Iran urged to free jailed woman

Protest organisers hope international pressure will led Iran's government to free Mohammadi Ashtiani [AFP]
Rallies are being held in London and around the world to support Sakineh Mohammadi Ashtiani, an Iranian woman sentenced to death in Iran for adultery.
Hundreds of people took to the streets of Paris, New York, Berlin, Ottawa and other cities on Saturday to show solidarity with the woman who has been incarcerated in Iran since 2005 and faces execution.
"We do want to save her life," Maryam Namazie, a protest organiser in London, told Al Jazeera.
Amnesty International, one of several groups publicising her case, said that Ashtiani, who has two children, was convicted in 2006 of having an "illicit relationship" with two men and received 99 lashes as punishment.

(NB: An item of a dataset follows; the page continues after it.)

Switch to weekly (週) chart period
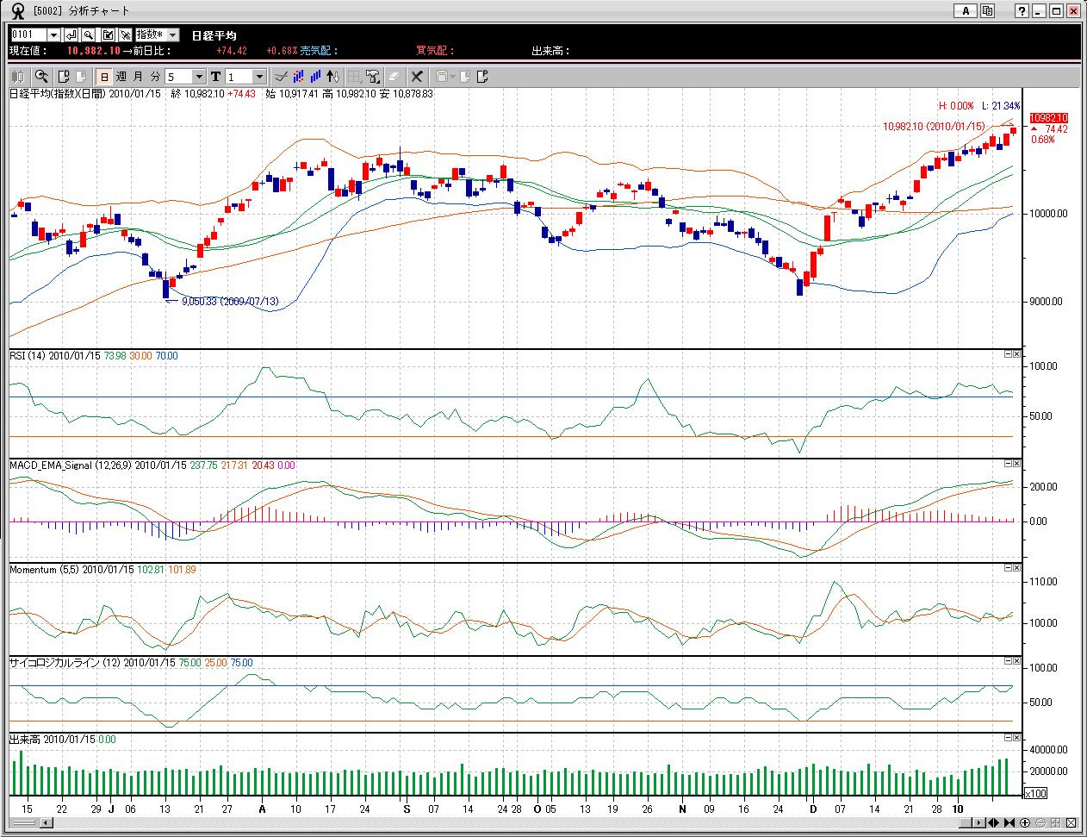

She was initially sentenced to death by stoning, but the execution was put on hold earlier this month after an international outcry.

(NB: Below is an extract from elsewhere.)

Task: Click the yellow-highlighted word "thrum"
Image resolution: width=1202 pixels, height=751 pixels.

Malekadjar Sharifi, an Iranian official in Eastern Azerbaijan province, was quoted as saying the suspension was not influenced by the international condemnation drawn by the death sentence.
Potential hanging
Although she will not be stoned, rights groups worry that Ashtiani could still be hanged.
Murder, adultery, rape, armed robbery, apostasy and drug trafficking are all punishable by death under Iran's sharia law, enforced since the 1979 Islamic revolution.
At least 10 other people, including seven women, are under sentence of stoning in the Iranian jails, Amnesty said.
Protest organisers hope continued international pressure will force the Iranian government to free Ashtiani.
"We are hoping this will be a stepping tone to ending stoning and executions in Iran once and for all," Namazie said.